[Dataset items]
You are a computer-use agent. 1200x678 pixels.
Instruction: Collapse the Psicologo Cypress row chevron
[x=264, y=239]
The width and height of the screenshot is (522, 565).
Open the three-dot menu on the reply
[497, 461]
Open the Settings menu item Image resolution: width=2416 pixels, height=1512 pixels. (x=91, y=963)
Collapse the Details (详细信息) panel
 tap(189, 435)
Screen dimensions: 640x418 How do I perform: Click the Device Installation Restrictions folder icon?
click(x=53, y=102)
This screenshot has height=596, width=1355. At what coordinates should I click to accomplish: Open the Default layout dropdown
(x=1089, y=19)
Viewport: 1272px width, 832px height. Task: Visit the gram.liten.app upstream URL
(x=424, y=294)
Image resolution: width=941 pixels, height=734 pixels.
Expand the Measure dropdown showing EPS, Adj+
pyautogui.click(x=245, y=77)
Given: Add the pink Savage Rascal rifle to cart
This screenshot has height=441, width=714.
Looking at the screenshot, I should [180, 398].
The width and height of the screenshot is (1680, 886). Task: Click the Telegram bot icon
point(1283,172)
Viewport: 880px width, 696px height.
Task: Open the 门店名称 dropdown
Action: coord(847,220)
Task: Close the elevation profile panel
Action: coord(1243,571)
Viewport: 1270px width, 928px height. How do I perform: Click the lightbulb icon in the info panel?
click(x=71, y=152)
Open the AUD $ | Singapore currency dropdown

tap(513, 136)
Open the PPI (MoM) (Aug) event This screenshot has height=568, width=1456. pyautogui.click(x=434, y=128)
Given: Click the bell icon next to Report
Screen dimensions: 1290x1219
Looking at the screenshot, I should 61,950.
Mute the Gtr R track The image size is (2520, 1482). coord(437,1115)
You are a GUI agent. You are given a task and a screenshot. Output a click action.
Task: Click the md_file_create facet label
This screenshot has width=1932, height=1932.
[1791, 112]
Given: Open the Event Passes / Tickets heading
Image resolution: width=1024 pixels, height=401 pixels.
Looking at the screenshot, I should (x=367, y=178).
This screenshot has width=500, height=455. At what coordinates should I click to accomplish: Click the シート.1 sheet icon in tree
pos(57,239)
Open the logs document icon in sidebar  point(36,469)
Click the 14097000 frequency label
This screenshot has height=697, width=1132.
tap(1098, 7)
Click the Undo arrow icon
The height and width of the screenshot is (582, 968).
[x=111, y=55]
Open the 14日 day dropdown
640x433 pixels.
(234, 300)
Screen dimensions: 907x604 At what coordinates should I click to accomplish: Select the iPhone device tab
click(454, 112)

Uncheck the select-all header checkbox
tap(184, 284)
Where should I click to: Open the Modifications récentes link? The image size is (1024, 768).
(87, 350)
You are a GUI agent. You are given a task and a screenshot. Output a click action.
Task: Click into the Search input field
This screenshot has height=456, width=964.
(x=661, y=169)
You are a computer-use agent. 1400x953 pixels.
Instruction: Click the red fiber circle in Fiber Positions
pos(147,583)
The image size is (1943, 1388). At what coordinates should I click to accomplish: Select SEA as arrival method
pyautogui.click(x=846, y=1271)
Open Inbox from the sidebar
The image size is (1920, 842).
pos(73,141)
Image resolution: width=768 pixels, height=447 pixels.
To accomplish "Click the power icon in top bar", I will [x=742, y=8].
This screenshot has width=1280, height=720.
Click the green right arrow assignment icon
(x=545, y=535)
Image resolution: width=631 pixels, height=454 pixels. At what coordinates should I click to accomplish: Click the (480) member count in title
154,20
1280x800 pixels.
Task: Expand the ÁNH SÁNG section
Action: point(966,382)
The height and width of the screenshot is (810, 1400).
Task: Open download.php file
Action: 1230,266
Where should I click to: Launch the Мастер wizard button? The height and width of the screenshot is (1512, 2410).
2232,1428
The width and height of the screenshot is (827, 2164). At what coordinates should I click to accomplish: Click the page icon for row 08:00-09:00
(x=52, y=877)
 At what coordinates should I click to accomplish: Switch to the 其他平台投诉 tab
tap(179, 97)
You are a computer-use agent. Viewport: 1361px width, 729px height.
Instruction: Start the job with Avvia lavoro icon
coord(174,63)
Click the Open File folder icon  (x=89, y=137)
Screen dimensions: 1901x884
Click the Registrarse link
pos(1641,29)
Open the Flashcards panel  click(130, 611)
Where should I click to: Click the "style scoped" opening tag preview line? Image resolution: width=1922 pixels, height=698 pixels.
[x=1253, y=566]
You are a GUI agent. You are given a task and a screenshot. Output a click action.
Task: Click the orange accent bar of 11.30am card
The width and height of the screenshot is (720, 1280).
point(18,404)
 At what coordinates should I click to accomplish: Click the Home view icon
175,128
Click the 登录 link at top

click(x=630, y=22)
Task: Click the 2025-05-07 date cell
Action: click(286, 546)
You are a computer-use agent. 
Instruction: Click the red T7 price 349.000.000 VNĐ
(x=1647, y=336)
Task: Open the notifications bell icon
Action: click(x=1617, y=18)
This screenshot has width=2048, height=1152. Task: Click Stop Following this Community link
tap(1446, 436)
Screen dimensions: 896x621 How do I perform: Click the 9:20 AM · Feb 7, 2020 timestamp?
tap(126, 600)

__Stated goal__: Reproduce the listing above verbatim, line by line.

__Result for this task__:
You are a computer-use agent. 1200x678 pixels.
Instruction: Collapse the Psicologo Cypress row chevron
[x=264, y=239]
The width and height of the screenshot is (522, 565).
Open the three-dot menu on the reply
[497, 461]
Open the Settings menu item Image resolution: width=2416 pixels, height=1512 pixels. (x=91, y=963)
Collapse the Details (详细信息) panel
 tap(189, 435)
Screen dimensions: 640x418 How do I perform: Click the Device Installation Restrictions folder icon?
click(x=53, y=102)
This screenshot has height=596, width=1355. At what coordinates should I click to accomplish: Open the Default layout dropdown
(x=1089, y=19)
Viewport: 1272px width, 832px height. Task: Visit the gram.liten.app upstream URL
(x=424, y=294)
Image resolution: width=941 pixels, height=734 pixels.
Expand the Measure dropdown showing EPS, Adj+
pyautogui.click(x=245, y=77)
Given: Add the pink Savage Rascal rifle to cart
This screenshot has height=441, width=714.
Looking at the screenshot, I should [180, 398].
The width and height of the screenshot is (1680, 886). Task: Click the Telegram bot icon
point(1283,172)
Viewport: 880px width, 696px height.
Task: Open the 门店名称 dropdown
Action: coord(847,220)
Task: Close the elevation profile panel
Action: coord(1243,571)
Viewport: 1270px width, 928px height. How do I perform: Click the lightbulb icon in the info panel?
click(x=71, y=152)
Open the AUD $ | Singapore currency dropdown

tap(513, 136)
Open the PPI (MoM) (Aug) event This screenshot has height=568, width=1456. pyautogui.click(x=434, y=128)
Given: Click the bell icon next to Report
Screen dimensions: 1290x1219
Looking at the screenshot, I should 61,950.
Mute the Gtr R track The image size is (2520, 1482). coord(437,1115)
You are a GUI agent. You are given a task and a screenshot. Output a click action.
Task: Click the md_file_create facet label
This screenshot has width=1932, height=1932.
[1791, 112]
Given: Open the Event Passes / Tickets heading
Image resolution: width=1024 pixels, height=401 pixels.
Looking at the screenshot, I should (x=367, y=178).
This screenshot has width=500, height=455. At what coordinates should I click to accomplish: Click the シート.1 sheet icon in tree
pos(57,239)
Open the logs document icon in sidebar  point(36,469)
Click the 14097000 frequency label
This screenshot has height=697, width=1132.
tap(1098, 7)
Click the Undo arrow icon
The height and width of the screenshot is (582, 968).
[x=111, y=55]
Open the 14日 day dropdown
640x433 pixels.
(234, 300)
Screen dimensions: 907x604 At what coordinates should I click to accomplish: Select the iPhone device tab
click(454, 112)

Uncheck the select-all header checkbox
tap(184, 284)
Where should I click to: Open the Modifications récentes link? The image size is (1024, 768).
(87, 350)
You are a GUI agent. You are given a task and a screenshot. Output a click action.
Task: Click into the Search input field
This screenshot has height=456, width=964.
(x=661, y=169)
You are a computer-use agent. 1400x953 pixels.
Instruction: Click the red fiber circle in Fiber Positions
pos(147,583)
The image size is (1943, 1388). At what coordinates should I click to accomplish: Select SEA as arrival method
pyautogui.click(x=846, y=1271)
Open Inbox from the sidebar
The image size is (1920, 842).
pos(73,141)
Image resolution: width=768 pixels, height=447 pixels.
To accomplish "Click the power icon in top bar", I will [x=742, y=8].
This screenshot has width=1280, height=720.
Click the green right arrow assignment icon
(x=545, y=535)
Image resolution: width=631 pixels, height=454 pixels. At what coordinates should I click to accomplish: Click the (480) member count in title
154,20
1280x800 pixels.
Task: Expand the ÁNH SÁNG section
Action: point(966,382)
The height and width of the screenshot is (810, 1400).
Task: Open download.php file
Action: 1230,266
Where should I click to: Launch the Мастер wizard button? The height and width of the screenshot is (1512, 2410).
2232,1428
The width and height of the screenshot is (827, 2164). At what coordinates should I click to accomplish: Click the page icon for row 08:00-09:00
(x=52, y=877)
 At what coordinates should I click to accomplish: Switch to the 其他平台投诉 tab
tap(179, 97)
You are a computer-use agent. Viewport: 1361px width, 729px height.
Instruction: Start the job with Avvia lavoro icon
coord(174,63)
Click the Open File folder icon  (x=89, y=137)
Screen dimensions: 1901x884
Click the Registrarse link
pos(1641,29)
Open the Flashcards panel  click(130, 611)
Where should I click to: Click the "style scoped" opening tag preview line? Image resolution: width=1922 pixels, height=698 pixels.
[x=1253, y=566]
You are a GUI agent. You are given a task and a screenshot. Output a click action.
Task: Click the orange accent bar of 11.30am card
The width and height of the screenshot is (720, 1280).
point(18,404)
 At what coordinates should I click to accomplish: Click the Home view icon
175,128
Click the 登录 link at top

click(x=630, y=22)
Task: Click the 2025-05-07 date cell
Action: click(286, 546)
You are a computer-use agent. 
Instruction: Click the red T7 price 349.000.000 VNĐ
(x=1647, y=336)
Task: Open the notifications bell icon
Action: click(x=1617, y=18)
This screenshot has width=2048, height=1152. Task: Click Stop Following this Community link
tap(1446, 436)
Screen dimensions: 896x621 How do I perform: Click the 9:20 AM · Feb 7, 2020 timestamp?
tap(126, 600)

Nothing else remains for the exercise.